> [Aim of the task] Please copy out only the lines from the one with "Click the green" to the one with "Looking at the screenshot, I should [x=342, y=714].", swapping "icon" for "button" and leaving every other character untouched.

Entries from a dataset:
================

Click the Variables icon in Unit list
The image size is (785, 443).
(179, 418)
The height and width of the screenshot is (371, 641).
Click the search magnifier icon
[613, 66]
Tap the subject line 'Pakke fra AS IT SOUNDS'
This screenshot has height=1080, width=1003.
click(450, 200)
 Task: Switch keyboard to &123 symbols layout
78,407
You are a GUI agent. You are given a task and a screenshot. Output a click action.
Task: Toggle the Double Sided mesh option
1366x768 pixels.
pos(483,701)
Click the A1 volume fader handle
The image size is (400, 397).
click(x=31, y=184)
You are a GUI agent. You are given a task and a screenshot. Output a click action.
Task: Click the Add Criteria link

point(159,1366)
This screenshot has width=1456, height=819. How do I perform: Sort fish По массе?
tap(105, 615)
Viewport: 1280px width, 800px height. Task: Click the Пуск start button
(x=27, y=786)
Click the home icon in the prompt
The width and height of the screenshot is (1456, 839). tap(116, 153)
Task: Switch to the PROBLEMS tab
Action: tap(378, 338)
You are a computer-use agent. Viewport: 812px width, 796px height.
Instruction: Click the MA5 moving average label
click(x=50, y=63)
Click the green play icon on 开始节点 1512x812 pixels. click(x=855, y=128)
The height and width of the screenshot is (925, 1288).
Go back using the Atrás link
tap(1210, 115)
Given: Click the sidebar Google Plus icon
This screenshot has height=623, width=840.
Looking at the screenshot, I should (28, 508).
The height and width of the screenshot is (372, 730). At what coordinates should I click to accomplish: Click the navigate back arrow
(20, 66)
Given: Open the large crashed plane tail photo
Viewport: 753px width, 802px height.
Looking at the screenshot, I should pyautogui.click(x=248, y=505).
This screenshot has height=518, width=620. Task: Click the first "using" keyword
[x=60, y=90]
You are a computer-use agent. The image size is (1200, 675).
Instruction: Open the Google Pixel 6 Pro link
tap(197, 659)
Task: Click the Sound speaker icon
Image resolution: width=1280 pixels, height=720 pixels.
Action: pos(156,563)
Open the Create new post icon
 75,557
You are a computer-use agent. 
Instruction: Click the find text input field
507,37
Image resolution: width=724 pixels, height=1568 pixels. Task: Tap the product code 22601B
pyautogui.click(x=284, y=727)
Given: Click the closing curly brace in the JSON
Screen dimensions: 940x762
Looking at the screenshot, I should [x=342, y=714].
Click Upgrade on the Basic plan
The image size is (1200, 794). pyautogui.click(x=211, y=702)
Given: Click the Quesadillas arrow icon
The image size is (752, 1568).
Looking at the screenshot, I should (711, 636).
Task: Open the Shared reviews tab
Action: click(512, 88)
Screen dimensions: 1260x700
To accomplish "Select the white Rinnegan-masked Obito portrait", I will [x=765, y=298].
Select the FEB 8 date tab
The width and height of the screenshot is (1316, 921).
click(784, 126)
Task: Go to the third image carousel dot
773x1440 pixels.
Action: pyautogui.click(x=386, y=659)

================

> [Expected answer]
Click the green play button on 开始节点 1512x812 pixels. click(x=855, y=128)
The height and width of the screenshot is (925, 1288).
Go back using the Atrás link
tap(1210, 115)
Given: Click the sidebar Google Plus button
This screenshot has height=623, width=840.
Looking at the screenshot, I should (28, 508).
The height and width of the screenshot is (372, 730). At what coordinates should I click to accomplish: Click the navigate back arrow
(20, 66)
Given: Open the large crashed plane tail photo
Viewport: 753px width, 802px height.
Looking at the screenshot, I should pyautogui.click(x=248, y=505).
This screenshot has height=518, width=620. Task: Click the first "using" keyword
[x=60, y=90]
You are a computer-use agent. The image size is (1200, 675).
Instruction: Open the Google Pixel 6 Pro link
tap(197, 659)
Task: Click the Sound speaker button
Image resolution: width=1280 pixels, height=720 pixels.
Action: pos(156,563)
Open the Create new post button
 75,557
You are a computer-use agent. 
Instruction: Click the find text input field
507,37
Image resolution: width=724 pixels, height=1568 pixels. Task: Tap the product code 22601B
pyautogui.click(x=284, y=727)
Given: Click the closing curly brace in the JSON
Screen dimensions: 940x762
Looking at the screenshot, I should [x=342, y=714].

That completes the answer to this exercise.